I remembered the way his lips felt and the way I wished it could have felt. I had imagined kissing Marc a million of times before—pecks on the cheek didn’t count—but once it happened, it was horrible given the circumstances. And his touch—rash, abusive, painful. Not gentle. Not sweet.

That night, he wasn’t the Marc I loved. That night just showed me and proved me how wrong I was in losing those six years that I loved, adored, and stayed obsessed with him.

I crossed the song’s chorus, when Perri mentioned the song’s title. Jar of Hearts. I could count twenty-five girls that Marc had dated, gone out with at least once, and been with seriously (by “seriously” here I meant he had seen them for more than a month). And each one of them, without fail—I knew Marc was the one who had caused the breakup or falling out. He was the one who took a step back. He was the one who didn’t call the girls back despite getting their numbers. He was waiting for Celes, sure, and when he got her, it sure wasn’t how he had expected her to be. But before Celes, he was notorious—for someone who isn’t even Brad Pitt-handsome, he broke so many hearts.

I was pretty sure, though, that he hadn’t broken any heart a number of times far more than he did to my heart.

And each time, without fail, I allowed him to break it. 

I kicked the song through its second verse, the part where Perri tells about being too strong enough not to go back to the guy. And it was my most favorite part of the song, because I think this was where I was right now.

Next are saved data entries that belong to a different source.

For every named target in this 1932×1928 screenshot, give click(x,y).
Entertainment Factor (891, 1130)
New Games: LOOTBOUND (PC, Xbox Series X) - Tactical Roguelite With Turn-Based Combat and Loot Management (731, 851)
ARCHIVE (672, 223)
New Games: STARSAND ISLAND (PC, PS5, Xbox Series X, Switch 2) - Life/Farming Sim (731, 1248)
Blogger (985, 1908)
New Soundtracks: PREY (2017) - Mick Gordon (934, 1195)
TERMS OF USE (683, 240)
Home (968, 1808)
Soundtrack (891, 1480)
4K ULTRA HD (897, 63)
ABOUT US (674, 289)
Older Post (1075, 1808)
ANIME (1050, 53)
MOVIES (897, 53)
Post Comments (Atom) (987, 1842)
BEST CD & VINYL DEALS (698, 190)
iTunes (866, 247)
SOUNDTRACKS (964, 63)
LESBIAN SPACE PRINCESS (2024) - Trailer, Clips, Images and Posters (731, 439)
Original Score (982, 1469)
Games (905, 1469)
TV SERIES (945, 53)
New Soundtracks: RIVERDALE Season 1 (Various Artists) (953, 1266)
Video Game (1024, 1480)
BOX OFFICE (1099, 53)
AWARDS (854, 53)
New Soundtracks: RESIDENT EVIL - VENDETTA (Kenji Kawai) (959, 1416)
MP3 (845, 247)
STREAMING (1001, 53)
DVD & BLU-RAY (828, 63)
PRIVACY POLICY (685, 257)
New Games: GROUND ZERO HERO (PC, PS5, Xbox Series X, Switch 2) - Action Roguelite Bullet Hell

When I ‘disappeared’ from Marc’s life, I had to start a new one. Picking up the pieces that were stomped on over and over and over again wasn’t easy at all, but I was just so happy that Neil came into my life. He couldn’t have come in a better time, and he couldn’t have made such a huge impact if he had come before the time that he actually did. If he came during the Marc era, I know that no matter what Neil did, I wouldn’t pay attention. I was so enamored with Marc that I wouldn’t notice Neil.

But Neil… Neil was epic.

He became a friend, a confidante, a healer. And he was teaching me to live life in ways that I couldn’t ever imagine. And he taught me how to laugh, love and be myself again—the self that I lost because I wanted to be that woman that Marc would want to be with. I became me, and I love it.